The Aerospace Corp. has secured a potential $600,000 NASA grant to develop Brane Craft — a 1-meter square spacecraft that could envelop space debris and remove them from Earth’s orbit.
The nonprofit said Monday Brane Craft was among the 13 concepts that the agency selected for the NASA Innovative Advanced Concepts program which aims to foster the creation of new aerospace technologies to support future missions.
“The Brane Craft concept is based on the one-dimensional compression of a complete spacecraft and upper stage into an essentially two-dimensional object in order to maximize power-to-weight and aperture-to-weight ratios,” said Siegfried Janson, lead investigator on the Brane Craft project.
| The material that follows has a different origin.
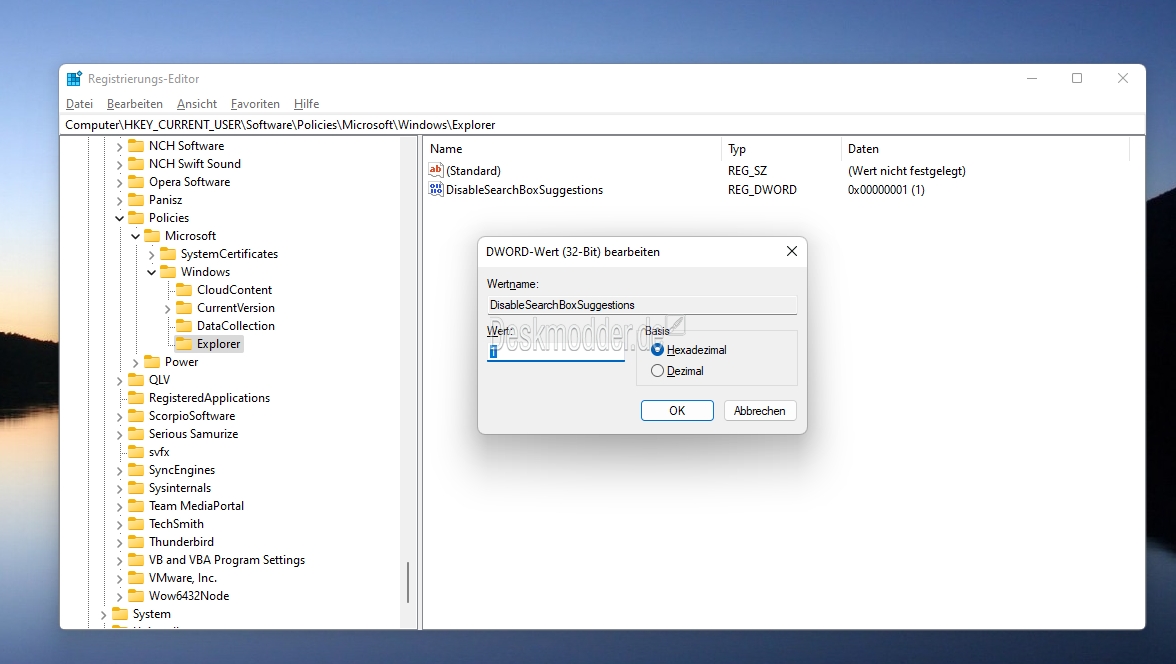Open the Favoriten menu
The height and width of the screenshot is (664, 1176).
click(255, 104)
Janson originally considered small satellites that could take individual pieces of debris down to burn in the atmosphere but found that the concept is “prohibitively expensive,” Aerospace said.
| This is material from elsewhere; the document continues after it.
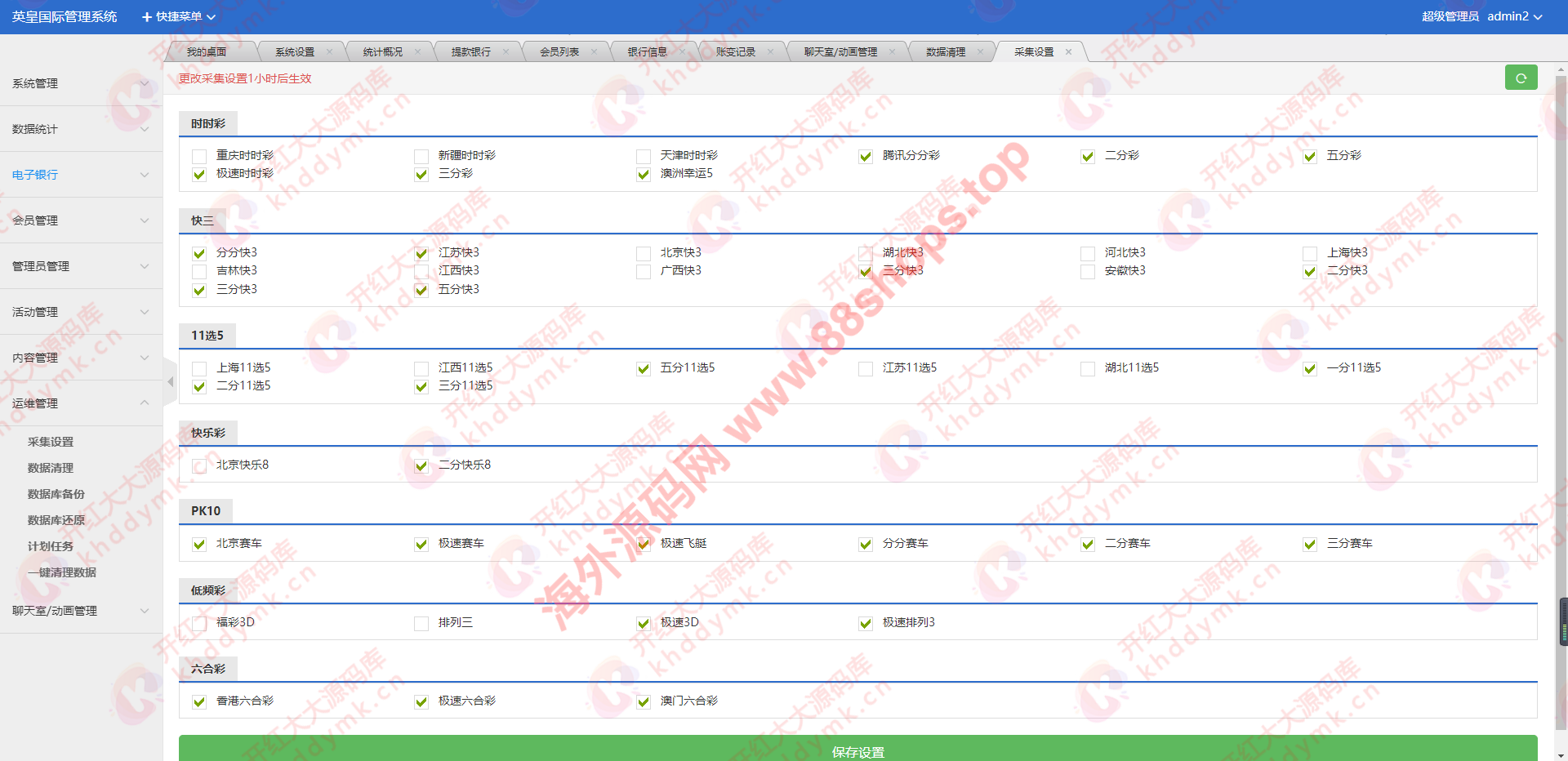
Task: Open 数据库备份 in the sidebar
Action: click(x=56, y=494)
The company noted Brane Craft will be designed to weigh 50 grams, feature a 30-micron thickness and a thrust-to-weight ratio that could aid long distance travels.
The spacecraft will work to travel in any orbit within cis-lunar space, Janson said.
Janson will consider thin film solar cells, electrospray thrusters, electrostatic polymers, thin film transistors and super flat cameras for the Brane Craft, Aerospace said.
NIAC grants include $100,000 for nine months of research and $500,000 for an additional two years if the initial results are deemed successful.